This post begins with this rather atmospheric photograph, but it ends, predictably, at some news and plans. The first two weeks as (Acting) Director of the Academy of Music have been even busier than feared, but with the responsibilities comes something to work or strive towards, some meaningful contribution that regardless of my general unsuitability for administrative work, I can certainly take on.
Rain-soaked (frankly, quite flooded), looking like something from a century or two ago, this is the Salween river, one of the longest in Asia in fact, but little known given that it spends its almost three thousand mile course in some of the least explored regions on the continent, charging through the inhospitable Tibetan Plateau, down the steep gorges of Sichuan, through the mysterious Shan hills, and out through the surreal landscapes of the Kayin and Mon states of Myanmar.
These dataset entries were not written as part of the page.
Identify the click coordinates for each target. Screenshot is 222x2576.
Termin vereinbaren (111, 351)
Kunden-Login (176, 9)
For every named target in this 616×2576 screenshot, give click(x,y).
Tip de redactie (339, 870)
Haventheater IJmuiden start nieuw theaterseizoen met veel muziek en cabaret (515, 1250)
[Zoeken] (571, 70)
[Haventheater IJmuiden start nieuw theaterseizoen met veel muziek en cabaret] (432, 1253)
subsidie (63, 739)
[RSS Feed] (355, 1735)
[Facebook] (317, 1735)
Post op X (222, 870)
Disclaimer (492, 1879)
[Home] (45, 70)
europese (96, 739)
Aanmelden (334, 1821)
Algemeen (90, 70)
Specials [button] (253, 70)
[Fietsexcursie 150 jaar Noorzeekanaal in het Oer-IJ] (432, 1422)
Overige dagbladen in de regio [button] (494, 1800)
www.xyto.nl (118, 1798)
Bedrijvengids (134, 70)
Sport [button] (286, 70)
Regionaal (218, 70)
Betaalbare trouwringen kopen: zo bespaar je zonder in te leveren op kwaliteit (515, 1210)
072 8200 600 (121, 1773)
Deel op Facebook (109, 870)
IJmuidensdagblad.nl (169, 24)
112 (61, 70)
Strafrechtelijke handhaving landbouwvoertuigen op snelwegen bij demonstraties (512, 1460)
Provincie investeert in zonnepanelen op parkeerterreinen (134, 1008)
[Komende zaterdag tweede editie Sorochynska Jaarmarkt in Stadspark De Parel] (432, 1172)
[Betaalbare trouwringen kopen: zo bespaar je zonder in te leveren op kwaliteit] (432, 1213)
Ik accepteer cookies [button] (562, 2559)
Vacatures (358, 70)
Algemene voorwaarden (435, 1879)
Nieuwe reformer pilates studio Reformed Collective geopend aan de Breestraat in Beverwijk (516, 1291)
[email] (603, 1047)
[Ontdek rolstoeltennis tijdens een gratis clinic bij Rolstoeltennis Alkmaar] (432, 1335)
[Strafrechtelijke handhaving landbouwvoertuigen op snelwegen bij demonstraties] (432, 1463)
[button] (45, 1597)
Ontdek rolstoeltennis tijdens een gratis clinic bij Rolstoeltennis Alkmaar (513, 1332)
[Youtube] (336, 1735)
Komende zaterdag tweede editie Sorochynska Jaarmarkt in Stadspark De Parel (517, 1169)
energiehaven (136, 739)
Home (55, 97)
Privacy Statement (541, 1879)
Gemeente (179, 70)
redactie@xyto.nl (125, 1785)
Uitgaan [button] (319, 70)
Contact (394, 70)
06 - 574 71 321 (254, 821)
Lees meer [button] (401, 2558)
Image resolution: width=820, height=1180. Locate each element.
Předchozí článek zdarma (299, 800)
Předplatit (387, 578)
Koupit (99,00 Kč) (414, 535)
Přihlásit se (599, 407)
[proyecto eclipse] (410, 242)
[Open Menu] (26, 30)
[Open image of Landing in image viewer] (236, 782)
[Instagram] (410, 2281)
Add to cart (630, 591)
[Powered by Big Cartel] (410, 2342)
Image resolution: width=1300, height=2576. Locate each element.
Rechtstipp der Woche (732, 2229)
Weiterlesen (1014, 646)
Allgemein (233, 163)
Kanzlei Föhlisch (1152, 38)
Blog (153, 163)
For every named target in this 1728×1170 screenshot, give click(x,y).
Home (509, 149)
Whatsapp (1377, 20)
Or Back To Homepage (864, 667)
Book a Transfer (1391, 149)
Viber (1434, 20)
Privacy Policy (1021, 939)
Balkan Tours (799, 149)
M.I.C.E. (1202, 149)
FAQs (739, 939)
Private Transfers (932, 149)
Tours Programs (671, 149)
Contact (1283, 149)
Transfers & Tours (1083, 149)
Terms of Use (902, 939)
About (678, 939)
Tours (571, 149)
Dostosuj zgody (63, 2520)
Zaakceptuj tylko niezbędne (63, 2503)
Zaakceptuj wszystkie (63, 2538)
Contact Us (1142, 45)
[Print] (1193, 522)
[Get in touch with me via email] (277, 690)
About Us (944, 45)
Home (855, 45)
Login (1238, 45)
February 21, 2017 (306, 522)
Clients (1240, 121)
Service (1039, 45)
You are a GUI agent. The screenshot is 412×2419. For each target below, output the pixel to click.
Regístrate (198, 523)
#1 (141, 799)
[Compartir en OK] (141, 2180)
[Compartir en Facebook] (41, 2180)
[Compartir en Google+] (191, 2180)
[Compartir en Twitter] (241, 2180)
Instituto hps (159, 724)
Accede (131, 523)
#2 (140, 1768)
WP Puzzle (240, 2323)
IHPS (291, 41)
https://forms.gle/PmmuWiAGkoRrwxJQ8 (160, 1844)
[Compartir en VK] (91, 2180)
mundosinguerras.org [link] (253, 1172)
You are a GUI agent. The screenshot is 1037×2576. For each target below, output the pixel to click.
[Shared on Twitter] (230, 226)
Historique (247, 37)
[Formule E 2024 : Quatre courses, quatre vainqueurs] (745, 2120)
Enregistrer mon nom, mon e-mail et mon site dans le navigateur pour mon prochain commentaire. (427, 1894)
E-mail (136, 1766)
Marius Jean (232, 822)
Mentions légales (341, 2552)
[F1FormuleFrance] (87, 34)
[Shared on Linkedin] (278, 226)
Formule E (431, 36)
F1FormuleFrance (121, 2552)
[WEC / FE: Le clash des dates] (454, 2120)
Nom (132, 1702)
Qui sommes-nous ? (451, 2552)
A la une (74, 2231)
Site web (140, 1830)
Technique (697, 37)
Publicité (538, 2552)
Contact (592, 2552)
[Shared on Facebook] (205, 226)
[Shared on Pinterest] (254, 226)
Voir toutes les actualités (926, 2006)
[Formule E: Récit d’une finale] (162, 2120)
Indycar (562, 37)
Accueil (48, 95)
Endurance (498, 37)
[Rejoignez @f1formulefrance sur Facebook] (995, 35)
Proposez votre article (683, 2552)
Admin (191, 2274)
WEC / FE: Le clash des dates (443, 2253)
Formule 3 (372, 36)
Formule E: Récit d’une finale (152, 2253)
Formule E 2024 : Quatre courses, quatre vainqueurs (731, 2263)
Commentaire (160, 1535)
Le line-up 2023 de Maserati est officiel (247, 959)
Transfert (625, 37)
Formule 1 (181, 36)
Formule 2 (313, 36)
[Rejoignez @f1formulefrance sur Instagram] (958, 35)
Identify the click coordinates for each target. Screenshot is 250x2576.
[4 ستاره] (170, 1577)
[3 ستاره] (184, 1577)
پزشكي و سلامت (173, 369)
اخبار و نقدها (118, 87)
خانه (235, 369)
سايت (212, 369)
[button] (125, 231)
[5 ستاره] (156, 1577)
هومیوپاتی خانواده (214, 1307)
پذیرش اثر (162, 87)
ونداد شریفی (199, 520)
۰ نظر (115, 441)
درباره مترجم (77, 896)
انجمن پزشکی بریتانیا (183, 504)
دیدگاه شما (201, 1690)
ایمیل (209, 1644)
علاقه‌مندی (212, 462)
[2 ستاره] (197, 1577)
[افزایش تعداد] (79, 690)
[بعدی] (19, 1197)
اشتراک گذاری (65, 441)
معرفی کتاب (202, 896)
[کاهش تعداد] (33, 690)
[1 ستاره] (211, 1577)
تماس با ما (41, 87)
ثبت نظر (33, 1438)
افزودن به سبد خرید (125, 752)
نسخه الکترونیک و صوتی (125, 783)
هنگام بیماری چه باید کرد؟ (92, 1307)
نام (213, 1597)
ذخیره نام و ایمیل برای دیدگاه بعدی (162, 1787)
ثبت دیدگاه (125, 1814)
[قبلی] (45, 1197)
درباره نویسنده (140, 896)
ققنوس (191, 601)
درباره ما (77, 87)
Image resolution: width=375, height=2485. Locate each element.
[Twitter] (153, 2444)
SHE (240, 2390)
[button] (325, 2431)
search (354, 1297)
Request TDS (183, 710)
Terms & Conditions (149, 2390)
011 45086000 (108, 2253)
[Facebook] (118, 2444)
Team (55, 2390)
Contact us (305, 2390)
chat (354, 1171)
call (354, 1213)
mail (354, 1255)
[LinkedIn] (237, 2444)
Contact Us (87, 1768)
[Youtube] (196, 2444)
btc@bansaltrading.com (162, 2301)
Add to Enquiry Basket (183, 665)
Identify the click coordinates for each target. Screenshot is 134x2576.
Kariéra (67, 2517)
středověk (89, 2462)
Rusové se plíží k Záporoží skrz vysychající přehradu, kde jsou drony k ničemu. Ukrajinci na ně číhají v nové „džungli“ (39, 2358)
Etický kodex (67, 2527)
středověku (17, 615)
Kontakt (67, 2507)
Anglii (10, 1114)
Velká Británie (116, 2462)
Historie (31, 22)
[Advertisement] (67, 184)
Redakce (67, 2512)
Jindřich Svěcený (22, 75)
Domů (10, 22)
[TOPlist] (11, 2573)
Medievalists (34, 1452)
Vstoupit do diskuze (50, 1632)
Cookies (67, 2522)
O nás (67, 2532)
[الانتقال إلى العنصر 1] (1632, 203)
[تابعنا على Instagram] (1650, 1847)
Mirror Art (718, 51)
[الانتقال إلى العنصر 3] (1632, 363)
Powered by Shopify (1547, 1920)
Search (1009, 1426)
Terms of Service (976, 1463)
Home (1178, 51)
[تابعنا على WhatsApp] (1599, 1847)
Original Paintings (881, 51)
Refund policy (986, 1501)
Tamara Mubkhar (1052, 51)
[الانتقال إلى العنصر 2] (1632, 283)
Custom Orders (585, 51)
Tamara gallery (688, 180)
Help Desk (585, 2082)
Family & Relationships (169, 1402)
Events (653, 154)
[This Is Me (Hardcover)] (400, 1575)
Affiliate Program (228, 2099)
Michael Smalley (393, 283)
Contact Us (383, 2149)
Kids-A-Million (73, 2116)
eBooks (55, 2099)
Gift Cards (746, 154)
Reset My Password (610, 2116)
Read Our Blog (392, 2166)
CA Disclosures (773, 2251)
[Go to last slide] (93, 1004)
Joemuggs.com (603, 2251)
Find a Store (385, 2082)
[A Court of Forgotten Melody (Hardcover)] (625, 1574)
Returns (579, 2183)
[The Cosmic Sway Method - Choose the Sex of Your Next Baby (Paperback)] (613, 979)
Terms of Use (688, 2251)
It’s not particularly navigable much further up than this and serves little commercial function, though it was the pathway that the Burmese, and many other Southeast Asian peoples, first migrated down from Tibet to the rice paddies and limestone mountains of southern Myanmar. They probably couldn’t have believed their eyes staring at the verdant, rocky outcrops studding the countryside like ships; it’s hard to believe my eyes that a place like this still exists.
It will be a very different picture in a few weeks’ time given that the world premiere of Otherhood (2022) is now approaching; the date and time are set, at 5pm, October 6th, at the Camerata at Finland’s most important performance venue, the Musiikkitalo. I’m worried about this piece, given that it confronts one of the most beloved genres in classical music, the lied recital. All thirty minutes of it, with still not-properly-tested technology, and a lot of complicated and experimental ideas- what will it actually sound like? I have no idea. I wrote it across oceans, as always, and it breathes the musty air of Mumbai as much as the chilly mornings of my home in Oakland, California. It lives in a weird in-between of past and future, and, just like Taneli Viljanen‘s wonderful poetry, it is neither one, or another, but both, and neither, everything and nothing. Staring out onto the river delta as the sun sets in burnt orange hues, a far cry from the muted tones of the afternoon, one sees the great terror and beauty in what is truly unknown.